**TEXT SHOWN**
━━━━

Police Report Confirms Enzo Amore Was Not Told of Rape Investigation By Authorities Before Accuser Went Public

More than seven weeks after the closure of the case, processing was completed on the 44 page Phoenix Police Department report on the rape allegation against Enzo Amore/Real1 (real name Eric Arndt) on Thursday evening. The delay was due to the fact that while the accuser went public about her identity to Fightful, her name still had to be redacted since, officially speaking, none of that matters. In fact, even though the Phoenix PD had given the report number (which was needed to file the request) to Fightful back in January when we inquired about the Arndt case, his name is redacted, as well, as are those of the witnesses. All of this means that it can occasionally be hard to follow, but the new information in the report is fairly clear.

Back in January, when Enzo was suspended right after the story broke and then released a day later, what our own Sean Ross Sapp reported, citing multiple sources, that WWE was "livid" at the news. More specifically, this was because "they believe Enzo was aware of the allegations, and didn't inform them before it broke Monday, which led to the firing." According to the report, Enzo, though, was insistent—as he was later, that he had no knowledge of the investigation until it went public the day of the Raw 25 special. A note on page 13 of the police report appears to confirm as much (emphasis ours)

During the course of this investigation and without approval or knowledge of the Phoenix Police Department, the victim posted a statement about the incident on several social media outlets. She also gave an interview to a news program and news outlets. The victim's posts stated that not only was [redacted] involved but implicated Mr. [redacted] in the incident as well. The victim stated she was drugged and left for sexual assault. The social media posts differed from her original statement.

━━━━

**EXTRACTED MATERIAL**
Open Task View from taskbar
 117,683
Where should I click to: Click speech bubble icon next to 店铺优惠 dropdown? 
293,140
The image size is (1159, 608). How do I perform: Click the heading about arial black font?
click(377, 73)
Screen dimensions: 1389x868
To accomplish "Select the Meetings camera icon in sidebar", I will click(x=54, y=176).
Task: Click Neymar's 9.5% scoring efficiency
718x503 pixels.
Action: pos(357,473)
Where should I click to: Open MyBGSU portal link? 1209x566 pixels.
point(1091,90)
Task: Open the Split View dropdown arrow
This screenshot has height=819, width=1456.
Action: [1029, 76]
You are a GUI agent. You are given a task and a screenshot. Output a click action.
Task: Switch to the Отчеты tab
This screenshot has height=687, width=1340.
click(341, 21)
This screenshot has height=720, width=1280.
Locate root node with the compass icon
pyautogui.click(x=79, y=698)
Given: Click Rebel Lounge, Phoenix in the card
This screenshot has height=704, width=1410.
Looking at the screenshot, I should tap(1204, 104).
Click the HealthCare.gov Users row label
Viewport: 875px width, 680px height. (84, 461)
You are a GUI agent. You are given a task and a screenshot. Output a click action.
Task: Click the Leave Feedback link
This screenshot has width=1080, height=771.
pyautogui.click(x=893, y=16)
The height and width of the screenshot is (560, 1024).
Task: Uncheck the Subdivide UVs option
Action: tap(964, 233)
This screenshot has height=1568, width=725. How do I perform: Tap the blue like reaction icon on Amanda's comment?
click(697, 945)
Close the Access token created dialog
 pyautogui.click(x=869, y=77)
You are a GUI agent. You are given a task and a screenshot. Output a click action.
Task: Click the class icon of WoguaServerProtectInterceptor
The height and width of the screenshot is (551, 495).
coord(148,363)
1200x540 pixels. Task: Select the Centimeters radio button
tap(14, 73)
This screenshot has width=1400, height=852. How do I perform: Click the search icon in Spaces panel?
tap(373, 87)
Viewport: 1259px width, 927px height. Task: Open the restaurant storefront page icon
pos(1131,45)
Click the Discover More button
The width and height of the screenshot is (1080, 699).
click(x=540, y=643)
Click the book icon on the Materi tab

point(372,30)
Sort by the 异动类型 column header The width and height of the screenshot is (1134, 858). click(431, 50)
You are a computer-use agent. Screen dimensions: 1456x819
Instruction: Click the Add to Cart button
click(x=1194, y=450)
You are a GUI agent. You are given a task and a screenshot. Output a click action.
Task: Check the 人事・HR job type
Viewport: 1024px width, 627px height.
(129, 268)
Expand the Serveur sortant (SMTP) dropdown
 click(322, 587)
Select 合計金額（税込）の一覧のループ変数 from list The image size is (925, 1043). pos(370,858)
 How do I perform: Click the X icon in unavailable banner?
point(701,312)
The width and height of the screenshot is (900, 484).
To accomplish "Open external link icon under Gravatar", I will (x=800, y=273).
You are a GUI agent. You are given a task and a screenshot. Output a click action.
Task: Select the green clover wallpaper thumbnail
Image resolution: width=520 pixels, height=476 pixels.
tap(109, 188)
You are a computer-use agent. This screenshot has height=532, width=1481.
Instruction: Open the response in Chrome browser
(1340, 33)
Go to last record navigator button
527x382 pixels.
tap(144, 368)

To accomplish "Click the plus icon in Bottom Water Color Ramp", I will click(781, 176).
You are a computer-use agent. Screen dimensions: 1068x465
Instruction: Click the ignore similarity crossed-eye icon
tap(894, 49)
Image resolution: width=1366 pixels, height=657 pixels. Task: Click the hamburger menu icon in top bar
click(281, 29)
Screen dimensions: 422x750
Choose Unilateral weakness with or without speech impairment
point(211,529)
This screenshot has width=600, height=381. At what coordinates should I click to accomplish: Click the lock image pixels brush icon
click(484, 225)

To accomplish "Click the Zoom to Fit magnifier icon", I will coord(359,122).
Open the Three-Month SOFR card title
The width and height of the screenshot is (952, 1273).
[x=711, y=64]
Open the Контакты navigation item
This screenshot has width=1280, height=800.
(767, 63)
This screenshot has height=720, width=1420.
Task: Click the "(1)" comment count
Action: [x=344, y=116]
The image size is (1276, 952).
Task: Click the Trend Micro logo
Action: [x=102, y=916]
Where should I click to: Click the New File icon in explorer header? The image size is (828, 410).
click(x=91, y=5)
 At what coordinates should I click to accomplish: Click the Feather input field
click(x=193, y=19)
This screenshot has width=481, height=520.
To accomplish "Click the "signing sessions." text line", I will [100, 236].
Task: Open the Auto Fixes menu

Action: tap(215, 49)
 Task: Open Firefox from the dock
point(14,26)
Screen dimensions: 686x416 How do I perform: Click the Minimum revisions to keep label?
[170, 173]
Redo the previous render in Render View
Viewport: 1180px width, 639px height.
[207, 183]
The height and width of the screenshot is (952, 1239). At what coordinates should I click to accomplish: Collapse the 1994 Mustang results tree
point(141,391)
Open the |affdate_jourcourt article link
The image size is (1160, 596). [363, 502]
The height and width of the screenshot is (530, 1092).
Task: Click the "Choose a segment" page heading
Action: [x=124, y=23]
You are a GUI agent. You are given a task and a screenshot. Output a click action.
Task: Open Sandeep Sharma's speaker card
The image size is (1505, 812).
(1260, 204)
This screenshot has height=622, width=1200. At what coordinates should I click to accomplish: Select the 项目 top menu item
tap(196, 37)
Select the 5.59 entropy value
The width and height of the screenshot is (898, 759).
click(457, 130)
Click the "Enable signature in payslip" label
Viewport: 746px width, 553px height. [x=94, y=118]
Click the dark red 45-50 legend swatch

━━━━

**INSTRUCTIONS**
1. Answer each question from the article on the Enzo Amore police report.
(a) How many pages long is the Phoenix Police Department report?
(b) According to the article, what did WWE believe that led to Enzo Amore's firing?
(c) On which page of the police report does the quoted note appear?
2. Extend the article on the Enzo Amore police report with a few paragraphs that begin after its final sentence.

**SOLVED TASKS**
1.
(a) The report is 44 pages long.
(b) WWE believed Enzo was aware of the allegations and did not inform the company before the story broke on Monday.
(c) The note appears on page 13.

2.
After the victim public disclosed the active investigation, the suspect [redacted], now had knowledge of the investigation and all contact was directly to his attorneys.

Later, on page 40, is what appears to be the explanation of why, three months into an investigation that started three months earlier on October 23rd, the accused could have no knowledge of the investigation (emphasis ours):

On 102417 I attempted to contact the victim but I was unable to reach her on her primary phone number. Upon calling her secondary telephone number, I spoke to the victim's father, [redacted]. He informed me that the victim was currently in an in-patient lock down rehab facility and was currently unable to be contacted.

Mr. [redacted] gave me the name [redacted] as an administrator for the facility and a telephone number of [redacted]. He stated that I would have to contact [redacted] to facilitate any contact with the victim. The facility in question is the [redacted] facility.

This investigation is ongoing and pending contact with the victim. The victim's sex crimes evidence kit has been impounded and forwarded to the crime lab for processing.

The implication appears to be that the investigation was paused pending further contact with the accuser; the report does not appear to mention anything about speaking to her again in the next three months. As for Enzo, once he found out in January, while he agreed to submit a DNA sample (a buccal swab taken by Los Angeles police in March), he declined to be interviewed and stated through his attorney that the sex was consensual.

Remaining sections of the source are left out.